The idea that BAA, the private firm which makes a fortune out of airport parking and Body Shop franchises, is in charge of our security is frightening. The owners of giant shopping malls, in whose interest it is we loiter as long as possible, are the same people responsible for detecting jihadists? The whole thing, as one senior airport source says, 'verges on the surreal'.

It's not often I agree with the obnoxious Michael O'Leary of Ryanair but, when he asks what the difference in threat is between a laptop bag and a small wheelie bag, he is right. Surely you have the stuff to make a bomb or you haven't.

Liquid explosives are not new. They were used in 1994 on a Philippines L aircraft bound for the US when a passenger was killed. And, with all the focus on transatlantic flights, why would anyone so inclined not be happy to blow up a short haul flight?

We have been repeatedly told that the bombs in Madrid and Bombay prove Al Qaeda is targeting every 'civilised' country.
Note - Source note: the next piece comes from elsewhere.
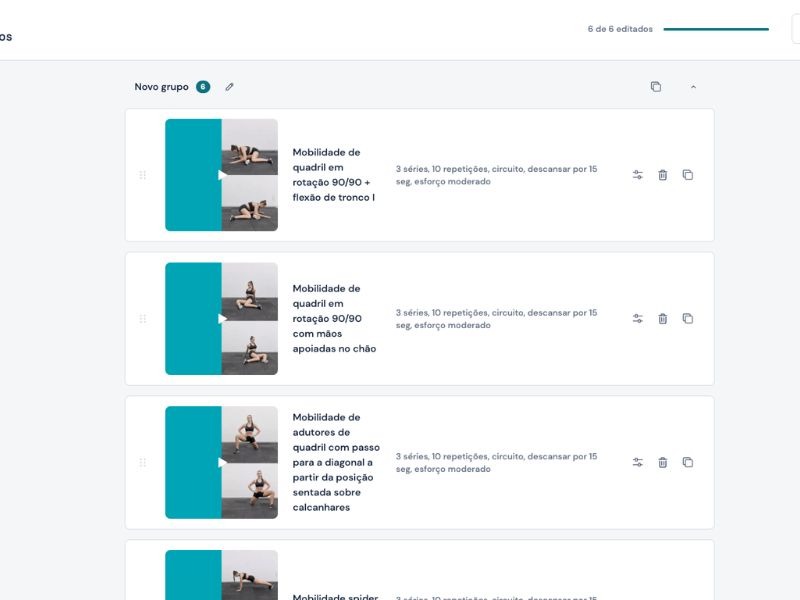
Task: Delete the mãos apoiadas no chão exercise
Action: coord(662,319)
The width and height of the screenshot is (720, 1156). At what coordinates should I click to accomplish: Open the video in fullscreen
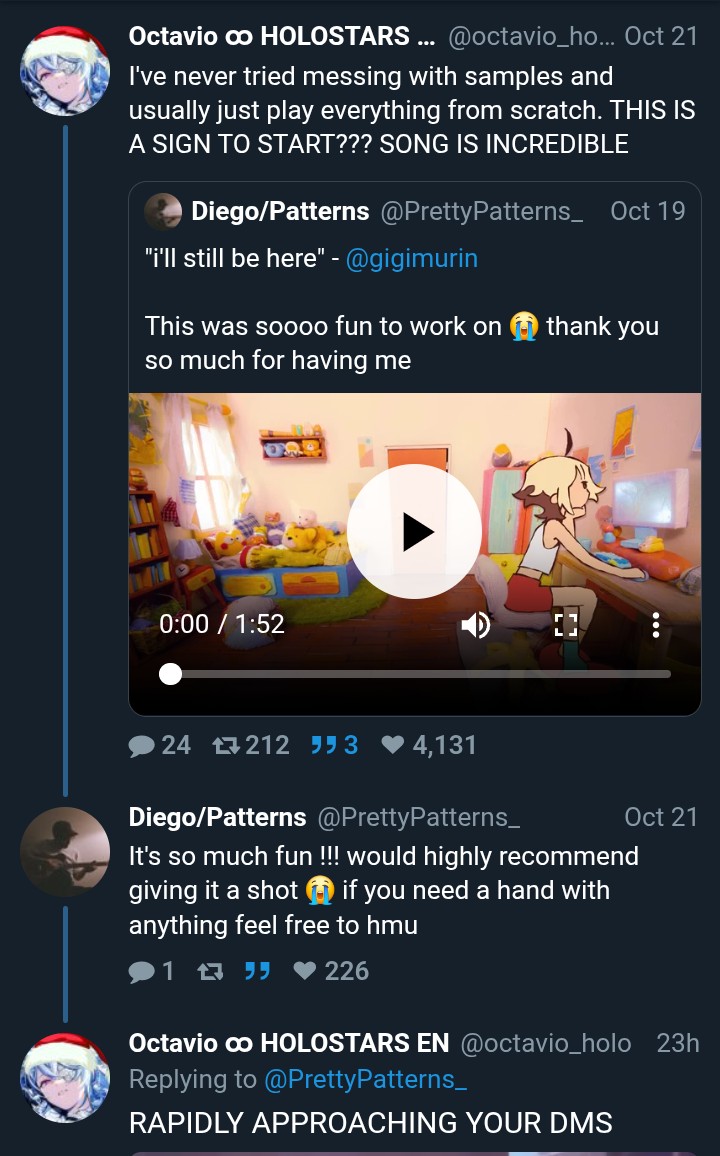(x=565, y=625)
At least the days of the WAG who cried because she couldn't have 17 pieces of hand luggage will become a thing of the past.

But will the odd passivity that flying induces get worse? What with tasting baby milk and carrying tampons in transparent bags, the whole thing has become an exercise in humiliation.

This is the fault of the terrorists. Well some of it, yes. But some of it is the fault of the authorities. The experience of flying is now fraught and circumscribed by arbitrary rules. Some of them I approve of - the banning of laptops makes some men act as if the world is

going to end if they can't sharpen up their Power Point presentation. Others are just weird - women business travellers may choose between a handbag and a laptop but they can't have both. Some are nonsensical. You can take perfume but not nappy cream. It's all a horrible snapshot of a people made miserable not by the nutjobs that

want to kill us all but by petty and unworkable officialdom. As always, we are told that this is being done for our own good.

As I measure my luggage and realise it exceeds the arbitrary 18x14in measurement, I wonder if this really is the case. Now annoyingly I need a new case. And soon our Government will, too.